But here's the nuance that most "Python is slow" hot takes miss entirely: for I/O-bound work (network requests, database queries, file reads), Python's threading works beautifully. The problem is specifically CPU-bound parallelism. Knowing the difference — and picking the right concurrency tool — is the entire game.
In episodes #40 and #41, we covered asyncio — Python's single-threaded, cooperative concurrency model. This episode covers the other two concurrency models: threading (for I/O-bound concurrency with shared memory) and multiprocessing (for CPU-bound true parallelism). By the end, you'll know exactly when to reach for each one ;-)
The mental model: concurrency vs. parallelism
These two words get used interchangeably, but they mean different things:
Concurrency is about managing multiple tasks at once. Tasks may interleave (take turns) on a single core — like a chef preparing three dishes by switching between them.
Parallelism is about executing multiple tasks simultaneously. Tasks run at the same time on different cores — like three chefs each preparing one dish.
Threading in CPython provides concurrency (interleaving). Multiprocessing provides parallelism (simultaneous execution). The distinction matters enormously, because concurrent code may not run any faster (tasks still share a single core), while parallel code can achieve linear speedup on multi-core machines.
The Global Interpreter Lock (GIL): what it is and why it exists
CPython (the standard Python interpreter — the one you're almost certainly using) has a Global Interpreter Lock: a mutex that prevents multiple threads from executing Python bytecode at the same time.
Even on a 16-core machine, if you spawn 16 Python threads doing computation, they don't run in parallel. They take turns — only one thread holds the GIL and executes bytecode at any given moment. The others wait.
Why on earth would Python do this?
It's a pragmatic engineering tradeoff. CPython's memory management uses reference counting for garbage collection:
import sys
a = [] # refcount = 1
b = a # refcount = 2
print(sys.getrefcount(a)) # 3 (including the getrefcount argument itself)
del b # refcount drops to 2
Every assignment, every function call, every variable read modifies reference counts.
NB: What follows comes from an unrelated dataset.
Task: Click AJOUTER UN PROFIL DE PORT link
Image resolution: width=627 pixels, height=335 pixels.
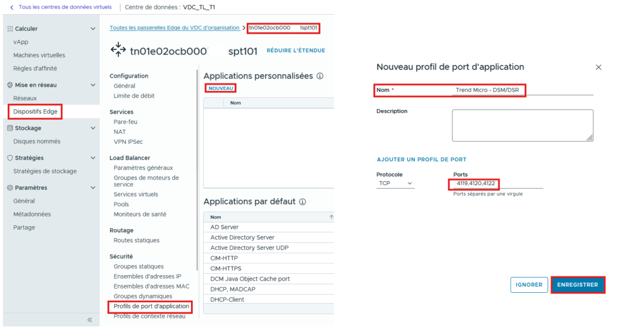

Without the GIL, every single one of these operations would need its own fine-grained lock to be thread-safe. That would make all Python code slower (even single-threaded code), and would be a nightmare to implement correctly. The GIL is a single coarse lock that makes the entire interpreter thread-safe in one stroke.
The practical impact:
- I/O-bound tasks: Threading works great — threads release the GIL during I/O operations (network calls, file reads,
time.sleep()). While one thread waits for a response, another thread can run. - CPU-bound tasks: Threading provides zero speedup — the GIL prevents parallel execution of Python bytecode. You need separate processes (each with its own interpreter and its own GIL) for true parallelism.
A note on Python 3.13+: PEP 703 introduced an experimental "free-threaded" CPython build that removes the GIL entirely. As of early 2026, this is still experimental and not the default build. The concepts in this episode remain the standard approach for production Python.
Threading for I/O-bound work
When your program spends most of its time waiting — for network responses, for disk reads, for database queries — threading provides real speedup because threads release the GIL during these waits:
import threading
import time
import urllib.request
def fetch_url(url):
"""Fetch a URL and print response size."""
start = time.perf_counter()
with urllib.request.urlopen(url) as response:
data = response.read()
elapsed = time.perf_counter() - start
print(f" {url}: {len(data):,} bytes in {elapsed:.2f}s")
urls = [
'https://www.python.org',
'https://docs.python.org/3/',
'https://pypi.org',
'https://peps.python.org',
'https://wiki.python.org',
]
# Sequential: each request waits for the previous one
print("Sequential:")
start = time.perf_counter()
for url in urls:
fetch_url(url)
print(f"Total: {time.perf_counter() - start:.2f}s\n")
# Threaded: requests happen concurrently
print("Threaded:")
start = time.perf_counter()
threads = []
for url in urls:
t = threading.Thread(target=fetch_url, args=(url,))
t.start()
threads.append(t)
for t in threads:
t.join() # Wait for all threads to finish
print(f"Total: {time.perf_counter() - start:.2f}s")
Typical results on a reasonable connection:
- Sequential: ~2.5 seconds (each request waits for the previous one)
- Threaded: ~0.6 seconds (all requests happen concurrently)
That's a ~4x speedup with minimal code change. During each urlopen() call, the thread releases the GIL, allowing other threads to make their requests simultaneously. The threads aren't truly parallel (they share one Python interpreter), but they overlap their waiting time — which is what matters for I/O-bound work.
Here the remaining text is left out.